### Provided information

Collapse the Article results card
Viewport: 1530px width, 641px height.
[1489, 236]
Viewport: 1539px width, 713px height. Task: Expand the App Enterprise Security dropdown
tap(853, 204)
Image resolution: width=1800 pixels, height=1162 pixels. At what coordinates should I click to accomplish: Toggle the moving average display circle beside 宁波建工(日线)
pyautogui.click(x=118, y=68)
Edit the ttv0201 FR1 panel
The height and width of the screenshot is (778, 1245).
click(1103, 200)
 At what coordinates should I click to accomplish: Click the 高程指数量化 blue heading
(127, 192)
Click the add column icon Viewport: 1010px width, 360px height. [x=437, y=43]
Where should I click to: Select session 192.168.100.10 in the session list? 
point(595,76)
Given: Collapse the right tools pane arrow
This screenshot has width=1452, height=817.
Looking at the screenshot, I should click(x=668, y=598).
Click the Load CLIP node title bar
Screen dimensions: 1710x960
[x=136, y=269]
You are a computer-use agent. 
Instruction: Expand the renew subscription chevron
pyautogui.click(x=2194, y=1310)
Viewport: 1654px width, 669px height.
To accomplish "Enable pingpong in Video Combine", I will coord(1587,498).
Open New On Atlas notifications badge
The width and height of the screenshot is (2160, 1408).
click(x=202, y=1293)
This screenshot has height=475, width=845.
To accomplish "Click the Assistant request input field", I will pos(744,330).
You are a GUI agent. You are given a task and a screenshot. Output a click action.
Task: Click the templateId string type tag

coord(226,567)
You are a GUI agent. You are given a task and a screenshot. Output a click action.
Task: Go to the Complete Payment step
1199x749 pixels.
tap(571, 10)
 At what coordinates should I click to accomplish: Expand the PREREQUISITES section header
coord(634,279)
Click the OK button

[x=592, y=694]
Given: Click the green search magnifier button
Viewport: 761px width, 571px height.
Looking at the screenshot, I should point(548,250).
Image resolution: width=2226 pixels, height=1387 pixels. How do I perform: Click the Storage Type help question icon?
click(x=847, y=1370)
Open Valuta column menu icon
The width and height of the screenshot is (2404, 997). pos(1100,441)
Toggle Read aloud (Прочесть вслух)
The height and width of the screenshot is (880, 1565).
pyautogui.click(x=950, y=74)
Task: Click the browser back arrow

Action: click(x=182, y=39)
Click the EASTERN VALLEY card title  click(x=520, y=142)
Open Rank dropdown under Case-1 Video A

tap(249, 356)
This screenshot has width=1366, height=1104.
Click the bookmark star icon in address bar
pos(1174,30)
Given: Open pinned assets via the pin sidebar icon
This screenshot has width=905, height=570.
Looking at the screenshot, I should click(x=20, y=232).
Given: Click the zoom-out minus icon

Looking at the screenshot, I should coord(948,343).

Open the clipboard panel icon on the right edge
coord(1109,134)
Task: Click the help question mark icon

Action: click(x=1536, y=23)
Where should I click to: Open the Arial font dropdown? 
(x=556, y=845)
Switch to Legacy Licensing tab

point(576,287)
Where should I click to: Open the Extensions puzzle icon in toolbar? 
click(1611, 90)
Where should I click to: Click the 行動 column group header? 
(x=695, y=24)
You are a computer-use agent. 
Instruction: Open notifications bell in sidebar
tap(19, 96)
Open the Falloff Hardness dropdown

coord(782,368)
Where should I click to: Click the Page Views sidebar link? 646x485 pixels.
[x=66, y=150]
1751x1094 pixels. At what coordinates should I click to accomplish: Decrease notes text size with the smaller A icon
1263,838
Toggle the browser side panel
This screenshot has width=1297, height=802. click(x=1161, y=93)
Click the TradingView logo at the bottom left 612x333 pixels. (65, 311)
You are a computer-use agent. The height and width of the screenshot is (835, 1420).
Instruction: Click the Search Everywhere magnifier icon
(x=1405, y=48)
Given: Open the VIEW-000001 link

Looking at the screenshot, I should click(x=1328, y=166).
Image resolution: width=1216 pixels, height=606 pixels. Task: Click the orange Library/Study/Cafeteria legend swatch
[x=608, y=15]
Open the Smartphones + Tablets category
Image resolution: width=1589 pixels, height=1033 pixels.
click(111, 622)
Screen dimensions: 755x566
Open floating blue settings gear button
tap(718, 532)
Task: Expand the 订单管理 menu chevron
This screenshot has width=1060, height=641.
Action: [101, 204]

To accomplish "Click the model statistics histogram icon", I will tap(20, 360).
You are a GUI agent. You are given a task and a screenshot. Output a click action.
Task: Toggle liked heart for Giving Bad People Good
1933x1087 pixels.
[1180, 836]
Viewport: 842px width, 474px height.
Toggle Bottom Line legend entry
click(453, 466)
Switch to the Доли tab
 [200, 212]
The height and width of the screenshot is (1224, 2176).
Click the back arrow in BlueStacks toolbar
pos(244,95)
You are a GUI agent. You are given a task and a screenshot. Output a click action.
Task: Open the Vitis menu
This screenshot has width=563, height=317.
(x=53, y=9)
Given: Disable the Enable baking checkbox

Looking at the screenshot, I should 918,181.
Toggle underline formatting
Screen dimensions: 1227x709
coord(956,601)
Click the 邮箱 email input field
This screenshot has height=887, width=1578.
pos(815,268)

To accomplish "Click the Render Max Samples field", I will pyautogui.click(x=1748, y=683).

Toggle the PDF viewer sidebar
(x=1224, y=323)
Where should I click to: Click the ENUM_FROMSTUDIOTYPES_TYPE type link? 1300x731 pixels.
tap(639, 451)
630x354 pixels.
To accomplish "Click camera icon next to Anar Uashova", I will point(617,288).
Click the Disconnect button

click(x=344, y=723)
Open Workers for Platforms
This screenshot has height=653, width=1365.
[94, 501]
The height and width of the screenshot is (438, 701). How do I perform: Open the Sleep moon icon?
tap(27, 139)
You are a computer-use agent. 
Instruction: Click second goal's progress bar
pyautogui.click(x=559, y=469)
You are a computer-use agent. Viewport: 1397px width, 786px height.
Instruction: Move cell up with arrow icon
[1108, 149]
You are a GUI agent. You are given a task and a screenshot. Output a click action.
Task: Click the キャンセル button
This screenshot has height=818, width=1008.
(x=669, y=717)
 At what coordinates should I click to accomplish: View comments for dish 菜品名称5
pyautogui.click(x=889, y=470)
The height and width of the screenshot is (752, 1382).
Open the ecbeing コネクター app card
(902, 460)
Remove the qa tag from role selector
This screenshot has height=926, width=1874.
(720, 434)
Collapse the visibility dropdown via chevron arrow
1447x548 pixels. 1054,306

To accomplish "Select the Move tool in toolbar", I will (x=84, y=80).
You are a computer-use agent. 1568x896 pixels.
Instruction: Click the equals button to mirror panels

### Task to carry out
Print, exactly and only, the lines running from the one with "Switch to the Доли tab" to the end of the data above.

### Solved exercise
Switch to the Доли tab
 [200, 212]
The height and width of the screenshot is (1224, 2176).
Click the back arrow in BlueStacks toolbar
pos(244,95)
You are a GUI agent. You are given a task and a screenshot. Output a click action.
Task: Open the Vitis menu
This screenshot has width=563, height=317.
(x=53, y=9)
Given: Disable the Enable baking checkbox

Looking at the screenshot, I should 918,181.
Toggle underline formatting
Screen dimensions: 1227x709
coord(956,601)
Click the 邮箱 email input field
This screenshot has height=887, width=1578.
pos(815,268)

To accomplish "Click the Render Max Samples field", I will pyautogui.click(x=1748, y=683).

Toggle the PDF viewer sidebar
(x=1224, y=323)
Where should I click to: Click the ENUM_FROMSTUDIOTYPES_TYPE type link? 1300x731 pixels.
tap(639, 451)
630x354 pixels.
To accomplish "Click camera icon next to Anar Uashova", I will point(617,288).
Click the Disconnect button

click(x=344, y=723)
Open Workers for Platforms
This screenshot has height=653, width=1365.
[94, 501]
The height and width of the screenshot is (438, 701). How do I perform: Open the Sleep moon icon?
tap(27, 139)
You are a computer-use agent. 
Instruction: Click second goal's progress bar
pyautogui.click(x=559, y=469)
You are a computer-use agent. Viewport: 1397px width, 786px height.
Instruction: Move cell up with arrow icon
[1108, 149]
You are a GUI agent. You are given a task and a screenshot. Output a click action.
Task: Click the キャンセル button
This screenshot has height=818, width=1008.
(x=669, y=717)
 At what coordinates should I click to accomplish: View comments for dish 菜品名称5
pyautogui.click(x=889, y=470)
The height and width of the screenshot is (752, 1382).
Open the ecbeing コネクター app card
(902, 460)
Remove the qa tag from role selector
This screenshot has height=926, width=1874.
(720, 434)
Collapse the visibility dropdown via chevron arrow
1447x548 pixels. 1054,306

To accomplish "Select the Move tool in toolbar", I will (x=84, y=80).
You are a computer-use agent. 1568x896 pixels.
Instruction: Click the equals button to mirror panels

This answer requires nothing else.